Text shown
The unresolved court suit is just part of the reason that questions of how Largey died and what role the police may have had in his death are still unanswered. There have also been two independent investigations of the incident that reached similar conclusions and reached similar dead-end fates.

Community uproar over a possible police beating forced City Manager Corcoran to hire Boston University Law Professor Paul J. Liacos as an outside consultant to conduct a full investigation into the case. At the same time, Middlesex County District Attorney John J. Droney began an inquest that would sent its findings to a grand jury.

The inquest report recommended that Officers DeLuca and Carbone be charged with assault and manslaughter, but a Middlesex grand jury of February 16, 1973 declined to return indictments because of insufficient evidence.

Instructions
A) Please retype the part of the passage on Largey's death that opens with the words "Community uproar over" and closes with "a grand jury.".
B) Answer these questions using the passage on Largey's death:
(i) How many independent investigations of the incident were there?
(ii) Whom did City Manager Corcoran hire as an outside consultant?
(iii) On what date did the Middlesex grand jury decline to return indictments?
The material after this text isn't needed for any of the work here.

Provided data

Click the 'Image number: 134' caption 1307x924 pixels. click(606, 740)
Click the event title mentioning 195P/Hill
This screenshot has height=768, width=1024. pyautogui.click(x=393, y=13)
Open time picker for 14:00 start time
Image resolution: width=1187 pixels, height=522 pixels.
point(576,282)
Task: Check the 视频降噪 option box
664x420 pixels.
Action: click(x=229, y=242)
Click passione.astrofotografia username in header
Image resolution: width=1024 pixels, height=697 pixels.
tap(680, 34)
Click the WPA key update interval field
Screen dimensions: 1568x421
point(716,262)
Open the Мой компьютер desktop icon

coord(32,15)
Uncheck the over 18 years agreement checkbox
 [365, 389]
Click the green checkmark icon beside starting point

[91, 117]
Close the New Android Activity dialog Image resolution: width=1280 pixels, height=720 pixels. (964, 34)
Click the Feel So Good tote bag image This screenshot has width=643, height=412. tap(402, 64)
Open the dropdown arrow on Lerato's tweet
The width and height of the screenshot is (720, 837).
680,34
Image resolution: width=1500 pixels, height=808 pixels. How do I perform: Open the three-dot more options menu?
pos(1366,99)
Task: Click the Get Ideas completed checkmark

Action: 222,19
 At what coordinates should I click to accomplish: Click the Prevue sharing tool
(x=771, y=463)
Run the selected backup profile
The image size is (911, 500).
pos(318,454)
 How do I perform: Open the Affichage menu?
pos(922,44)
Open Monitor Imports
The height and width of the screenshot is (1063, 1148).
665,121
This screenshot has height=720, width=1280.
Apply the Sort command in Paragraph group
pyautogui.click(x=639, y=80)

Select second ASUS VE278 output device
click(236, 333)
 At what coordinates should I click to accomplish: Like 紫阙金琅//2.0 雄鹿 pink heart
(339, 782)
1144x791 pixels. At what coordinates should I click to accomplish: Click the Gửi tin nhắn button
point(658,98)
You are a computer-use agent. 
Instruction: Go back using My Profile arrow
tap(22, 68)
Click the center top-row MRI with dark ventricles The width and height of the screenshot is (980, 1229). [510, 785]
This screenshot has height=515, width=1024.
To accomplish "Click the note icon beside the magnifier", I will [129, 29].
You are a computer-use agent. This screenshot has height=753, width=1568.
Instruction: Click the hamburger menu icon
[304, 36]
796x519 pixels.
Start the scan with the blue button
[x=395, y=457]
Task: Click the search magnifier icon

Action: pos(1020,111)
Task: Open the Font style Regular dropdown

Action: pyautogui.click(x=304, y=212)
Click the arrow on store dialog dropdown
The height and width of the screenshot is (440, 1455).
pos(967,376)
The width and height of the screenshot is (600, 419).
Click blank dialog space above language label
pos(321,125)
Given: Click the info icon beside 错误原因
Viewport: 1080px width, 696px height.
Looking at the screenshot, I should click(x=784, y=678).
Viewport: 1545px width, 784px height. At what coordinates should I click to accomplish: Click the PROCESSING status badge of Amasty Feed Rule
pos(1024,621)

Written answers
A)
Community uproar over a possible police beating forced City Manager Corcoran to hire Boston University Law Professor Paul J. Liacos as an outside consultant to conduct a full investigation into the case. At the same time, Middlesex County District Attorney John J. Droney began an inquest that would sent its findings to a grand jury.

B)
(i) Two
(ii) Boston University Law Professor Paul J. Liacos
(iii) February 16, 1973